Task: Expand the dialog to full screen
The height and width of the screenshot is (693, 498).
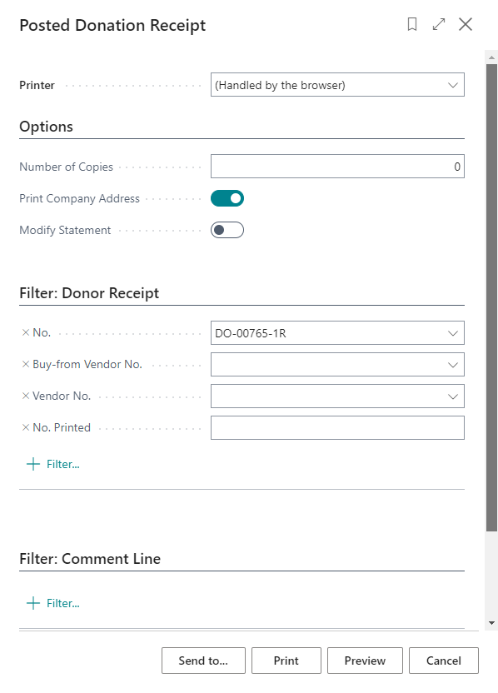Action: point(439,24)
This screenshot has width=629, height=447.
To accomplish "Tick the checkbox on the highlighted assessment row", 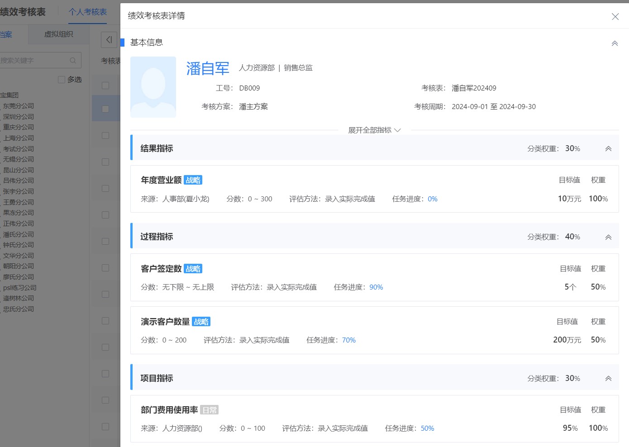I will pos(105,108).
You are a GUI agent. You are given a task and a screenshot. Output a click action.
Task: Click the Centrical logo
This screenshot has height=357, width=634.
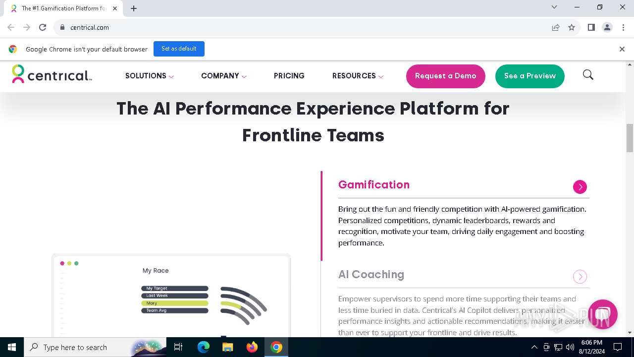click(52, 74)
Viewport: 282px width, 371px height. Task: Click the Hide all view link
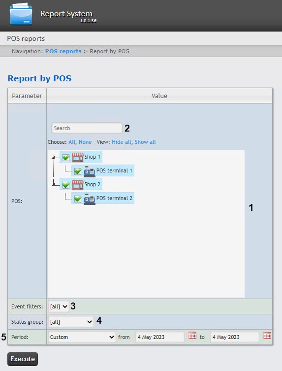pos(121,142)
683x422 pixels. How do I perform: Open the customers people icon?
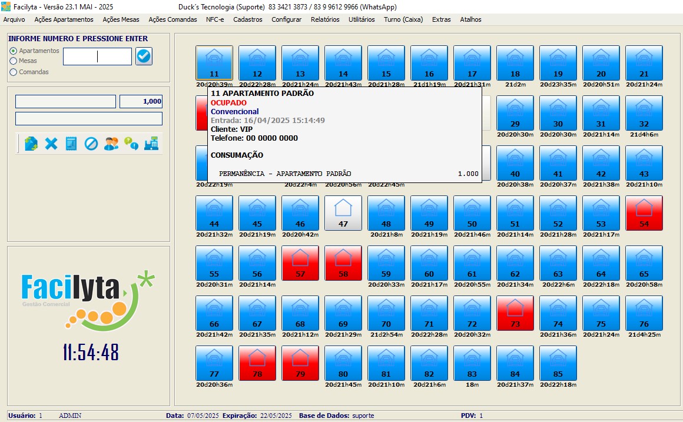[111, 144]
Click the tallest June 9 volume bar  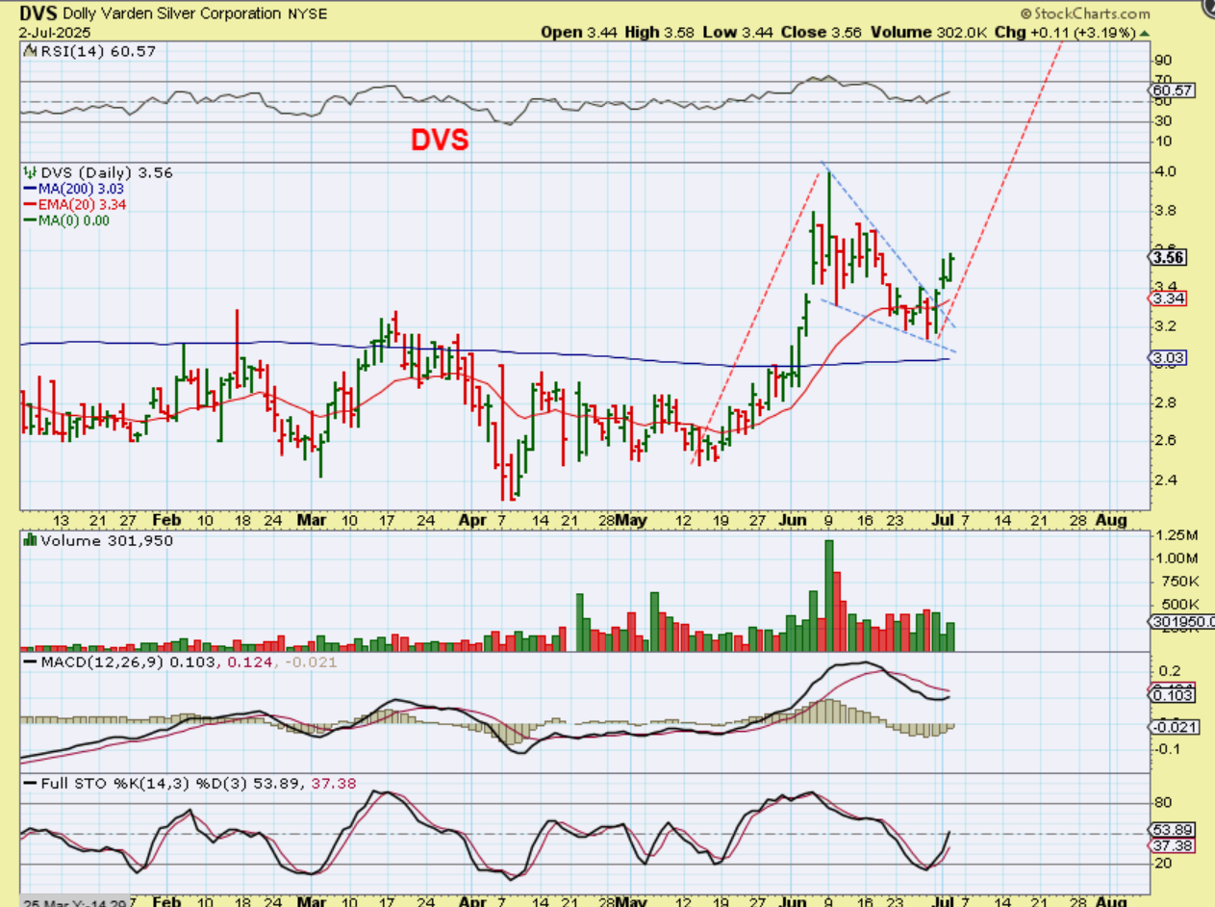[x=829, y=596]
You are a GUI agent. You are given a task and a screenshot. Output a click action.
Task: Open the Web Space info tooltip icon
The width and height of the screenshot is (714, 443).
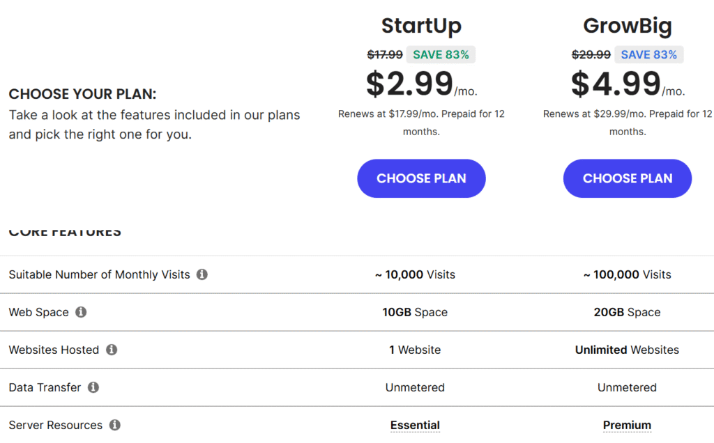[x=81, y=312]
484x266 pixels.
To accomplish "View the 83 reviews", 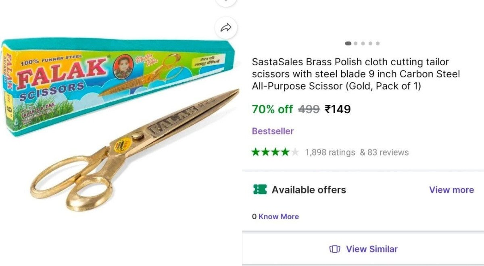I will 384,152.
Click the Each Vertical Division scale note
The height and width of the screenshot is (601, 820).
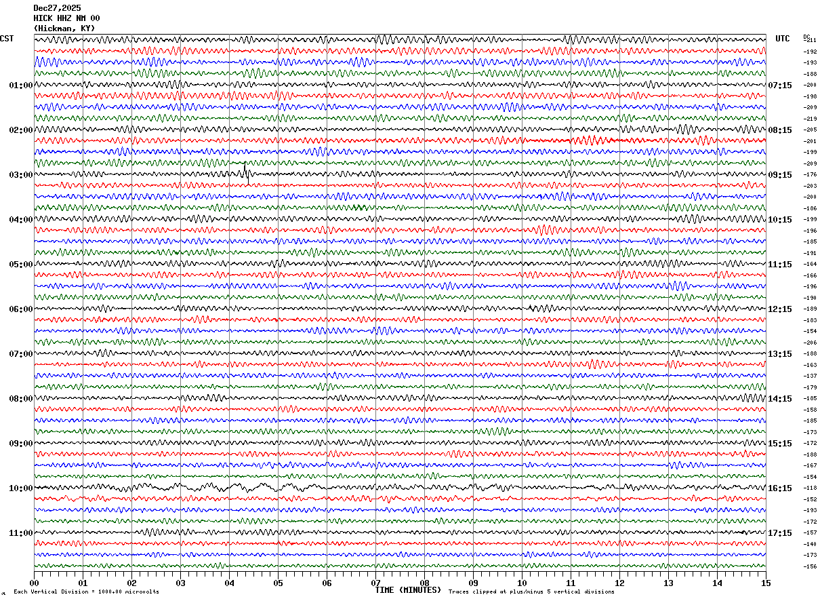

§

> What needs to be done
Retype, exactly and only, the lines from the one containing "Click the Each Vertical Division scale note" through the end of the entries, both ends included, and omit all pictures.

> Task response
Click the Each Vertical Division scale note
The height and width of the screenshot is (601, 820).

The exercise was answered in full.